Possible? Plausible?
Very interesting article ....
One thing that struck me were the statements ...
"strongly preferred female candidates to male ones by a highly significant 2:1 advantage. Williams and Ceci conclude, “Efforts to combat formerly wide-spread sexism in hiring appear to have succeeded...."
While welcome in addressing the highly-skewed (and unfair) demographic of gender profile in astronomy departments, isn't a 2:1 female-male advantage still sexism?
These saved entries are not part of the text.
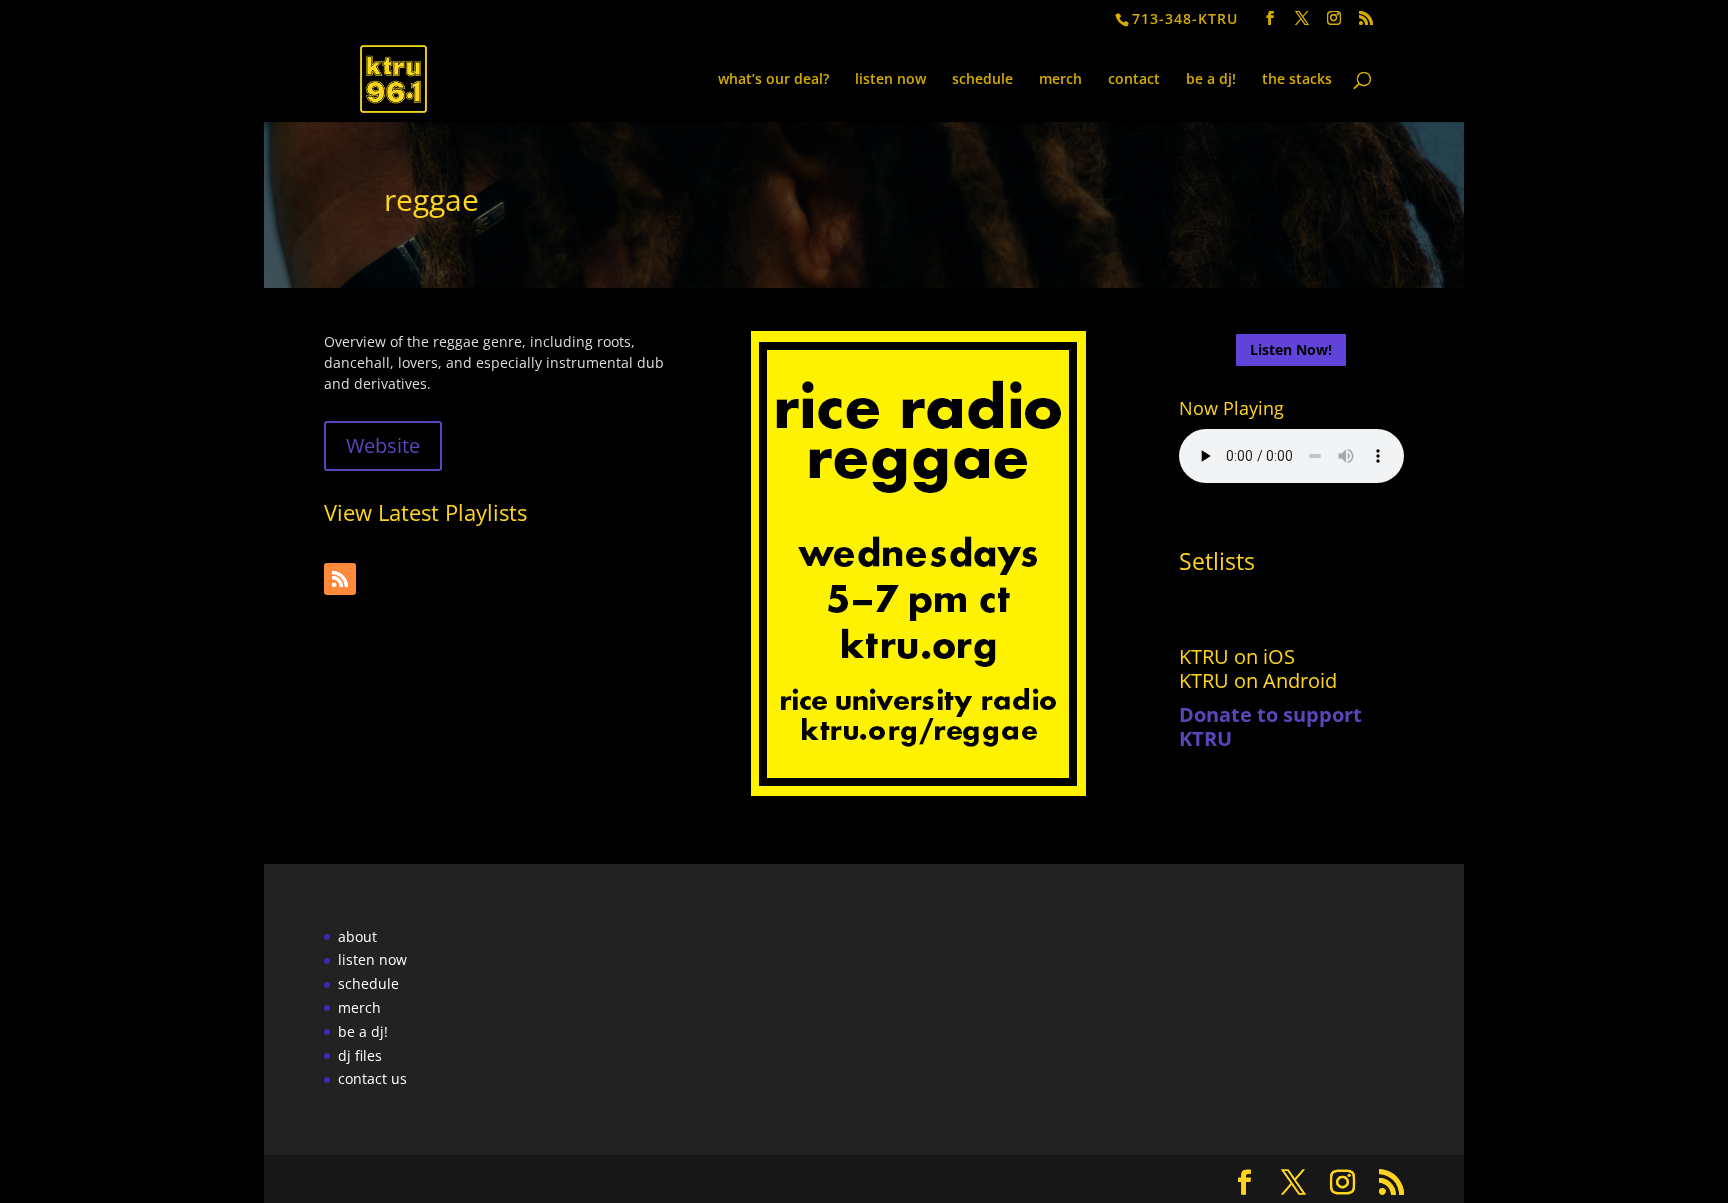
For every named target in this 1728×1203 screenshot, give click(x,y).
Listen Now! (1291, 349)
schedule (982, 80)
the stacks (1297, 80)
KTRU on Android (1258, 680)
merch (1060, 80)
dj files (360, 1055)
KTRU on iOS (1237, 656)
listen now (890, 80)
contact (1134, 80)
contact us (372, 1078)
If this study is taken at face value, doesn't it just mean that affirmative action is working (and/or starting to work), but that the system is still biased ... just that this time, it's in the other demographics favor (perhaps deservedly so) ?
Perhaps one ought to debate whether we need to promote affirmative-action first (to address/redress historical wrongs) and then equality second ? One would hope, that at some point in the not-too-distant future, we'll *only* need equal opportunity policies.